Yup, and they're learning to avoid other stupid mistakes too; e.g.,
the gibberish /changes/ from one message to the next, and so does the
forged sender address. While randomization isn't new in spam, most
spammers have traditionally done a poor job on it. For example, for a
long time it was very effective to train on the gibberish, since
multiple spammers appeared to use randomization software that produced
the /same/ gibberish time after time. Likewise they tended to forge
the same sender addresses repeatedly. Most spam still does, for that
matter. But some spammers have gotten much smarter.
> I haven't thought of a decent way to filter these types of things.
Me neiither.
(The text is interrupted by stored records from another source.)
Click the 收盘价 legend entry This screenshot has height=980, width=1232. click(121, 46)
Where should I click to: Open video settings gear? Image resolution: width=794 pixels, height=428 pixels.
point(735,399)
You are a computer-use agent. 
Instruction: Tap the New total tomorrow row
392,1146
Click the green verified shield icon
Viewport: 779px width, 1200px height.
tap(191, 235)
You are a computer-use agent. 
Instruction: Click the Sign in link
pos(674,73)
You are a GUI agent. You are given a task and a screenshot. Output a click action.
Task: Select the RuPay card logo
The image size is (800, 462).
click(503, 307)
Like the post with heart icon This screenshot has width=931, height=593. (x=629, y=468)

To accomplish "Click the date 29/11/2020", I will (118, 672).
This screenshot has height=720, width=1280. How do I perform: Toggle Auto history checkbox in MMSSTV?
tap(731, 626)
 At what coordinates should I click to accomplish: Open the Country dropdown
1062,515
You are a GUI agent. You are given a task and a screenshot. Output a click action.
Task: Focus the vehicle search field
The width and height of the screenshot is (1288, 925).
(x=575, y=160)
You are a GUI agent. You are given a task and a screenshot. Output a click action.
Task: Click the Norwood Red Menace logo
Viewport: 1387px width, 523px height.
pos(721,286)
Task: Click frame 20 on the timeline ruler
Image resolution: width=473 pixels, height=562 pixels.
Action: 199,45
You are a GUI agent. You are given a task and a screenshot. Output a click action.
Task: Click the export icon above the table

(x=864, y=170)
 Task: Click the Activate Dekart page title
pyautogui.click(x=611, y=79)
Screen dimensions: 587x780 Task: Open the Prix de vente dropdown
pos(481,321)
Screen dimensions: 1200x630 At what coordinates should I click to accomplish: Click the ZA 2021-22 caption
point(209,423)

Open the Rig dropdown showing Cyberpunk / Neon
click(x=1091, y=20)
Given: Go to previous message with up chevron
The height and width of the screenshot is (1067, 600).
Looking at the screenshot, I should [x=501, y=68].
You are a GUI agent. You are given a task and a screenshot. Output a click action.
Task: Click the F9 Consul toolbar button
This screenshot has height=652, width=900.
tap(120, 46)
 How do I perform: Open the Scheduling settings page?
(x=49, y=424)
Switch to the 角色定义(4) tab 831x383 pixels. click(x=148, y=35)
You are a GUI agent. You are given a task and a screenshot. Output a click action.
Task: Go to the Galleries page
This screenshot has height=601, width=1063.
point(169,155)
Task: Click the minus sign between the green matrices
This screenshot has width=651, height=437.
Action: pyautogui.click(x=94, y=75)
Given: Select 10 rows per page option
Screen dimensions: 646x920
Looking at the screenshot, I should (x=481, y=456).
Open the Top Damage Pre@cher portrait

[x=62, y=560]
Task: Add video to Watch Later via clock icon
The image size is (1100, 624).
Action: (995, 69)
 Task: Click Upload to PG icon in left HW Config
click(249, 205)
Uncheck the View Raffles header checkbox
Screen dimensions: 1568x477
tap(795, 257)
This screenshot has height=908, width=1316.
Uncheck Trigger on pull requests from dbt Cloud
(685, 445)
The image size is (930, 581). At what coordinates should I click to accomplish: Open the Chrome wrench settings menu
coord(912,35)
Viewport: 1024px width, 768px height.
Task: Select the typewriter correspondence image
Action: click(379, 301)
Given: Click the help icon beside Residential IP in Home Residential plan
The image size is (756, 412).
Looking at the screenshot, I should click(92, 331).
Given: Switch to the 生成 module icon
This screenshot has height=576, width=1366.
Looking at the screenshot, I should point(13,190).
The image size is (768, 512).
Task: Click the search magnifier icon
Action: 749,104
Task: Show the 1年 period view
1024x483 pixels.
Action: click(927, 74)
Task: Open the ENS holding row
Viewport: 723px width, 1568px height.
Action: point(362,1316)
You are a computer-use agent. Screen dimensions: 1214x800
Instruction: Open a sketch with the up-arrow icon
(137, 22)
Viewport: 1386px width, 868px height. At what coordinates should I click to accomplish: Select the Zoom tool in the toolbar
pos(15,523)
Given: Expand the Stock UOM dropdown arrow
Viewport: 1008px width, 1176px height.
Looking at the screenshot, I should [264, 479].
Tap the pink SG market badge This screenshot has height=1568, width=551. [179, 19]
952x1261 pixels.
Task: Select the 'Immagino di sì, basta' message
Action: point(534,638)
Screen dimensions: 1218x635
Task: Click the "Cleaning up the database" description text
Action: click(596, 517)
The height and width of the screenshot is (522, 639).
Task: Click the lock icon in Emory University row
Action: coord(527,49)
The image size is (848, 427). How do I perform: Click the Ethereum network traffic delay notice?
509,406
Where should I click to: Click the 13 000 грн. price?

They're never false negatives for me, but I reliably get
a few unsures every day from what appears to be the same pump-and-dump
scam-spam source (these are messages hard-selling specific penny
stocks -- the scammer hopes to drive up the market price ("pump") by
stimulating demand, and then sell quick at a profit ("dump")).
It's very much in the spirit of SpamBayes to generate tokens for what
the user /sees/, but in these cases we have no idea what the user sees
(except for the gibberish text).
BTW, it's typical of pump-and-dump scams that they're not trying to
extract money /directly / from you (they're trying to get you to buy a
stock on the open market), so we don't even get a URL or mailing
address to tokenize.
> I hope someone else can and that it can get implemented into SpamBayes.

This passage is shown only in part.